As best I know, the chiasmus analysis of Genesis 6-9 was made by Prof. Gordon Wenham in his Genesis commentary. As far as I remember, I didn’t mention it at all in my book. I’ve never been a big fan of chiasmus-seeking among my colleagues in biblical scholarship (Wenham’s book is just one of many). The reason is that their diagrams can often be (whether intentionally or not) misleading.
Diagramming always involves two acts of abstraction, namely, excerpting and labeling. The diagram identifies elements that the diagrammer thinks are significant, but it usually omits elements that he/she considers insignificant. Fair enough! But sometimes, the elements skipped over are important — indeed, the impression of chiasmus can only be achieved by skipping over them. “A lion in courage, and in brute force, a bull” might describe some battlefront general — and it’s a very chiasmic description, no doubt about it. But what if the text really said: “A lion in courage, and an awfully nice fellow, talkative, it’s true, but he’s had an interesting life — did you know that he was once a professional wrestler? They say that he is, in brute force, a bull.” Well, excerpting the middle part of this with three little dots (“A lion in courage and…in brute force, a bull”) will “restore” the symmetry — but was it ever there in the first place?
Labeling is also a pliable tool for someone looking for symmetry or chiasmus.

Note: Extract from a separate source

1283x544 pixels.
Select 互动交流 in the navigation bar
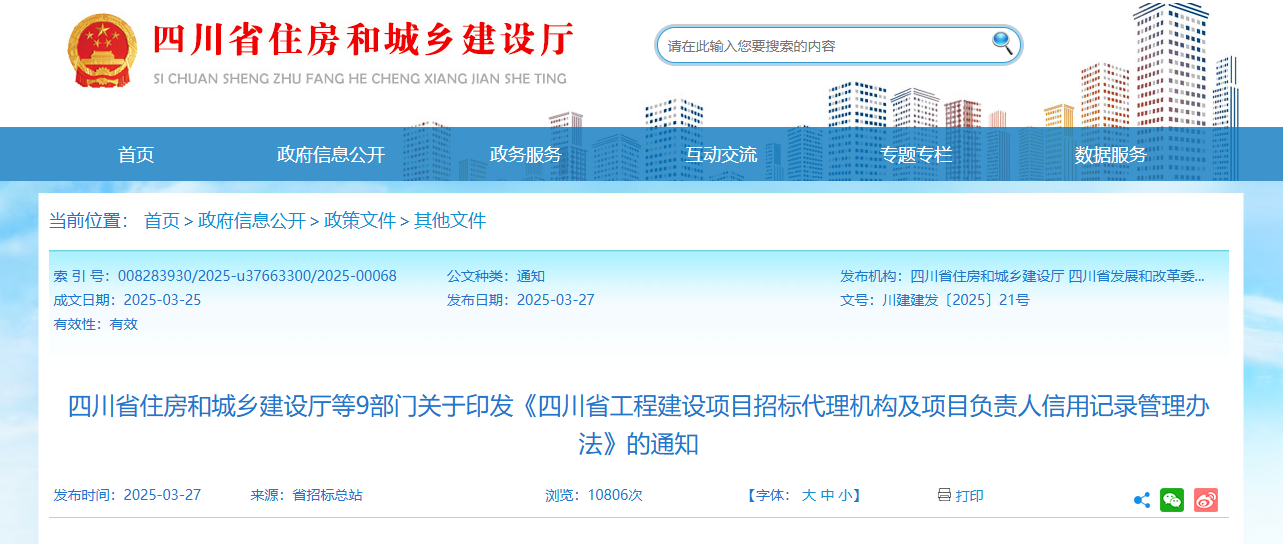point(721,155)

Labels like “Noah,” “the Ark,” etc. are pretty vague — they could equally well apply to all sorts of other verses that are not so labeled. “Entry to ark” is supposedly paralleled by “Raven and dove leave ark” but actually, the PEOPLE only leave the ark later on; so is this really symmetrical? You be the judge, but I don’t find it convincing. What is worse, though, is the purpose to which such arguments are advanced; they are often designed to show us the great artistry in the Lord — as if this somehow validated the divine authorship of the Torah. But any idiot can create a text studded with symmetry and chiasmus. As I said at the end of my book, words are words are words: there’s no way to distinguish a word that came from God from one that some ordinary human made up. Nor, for that matter, can symmetry or chiasmus prove anything. I do believe that the Torah was given by God, but I can’t prove it with a diagram.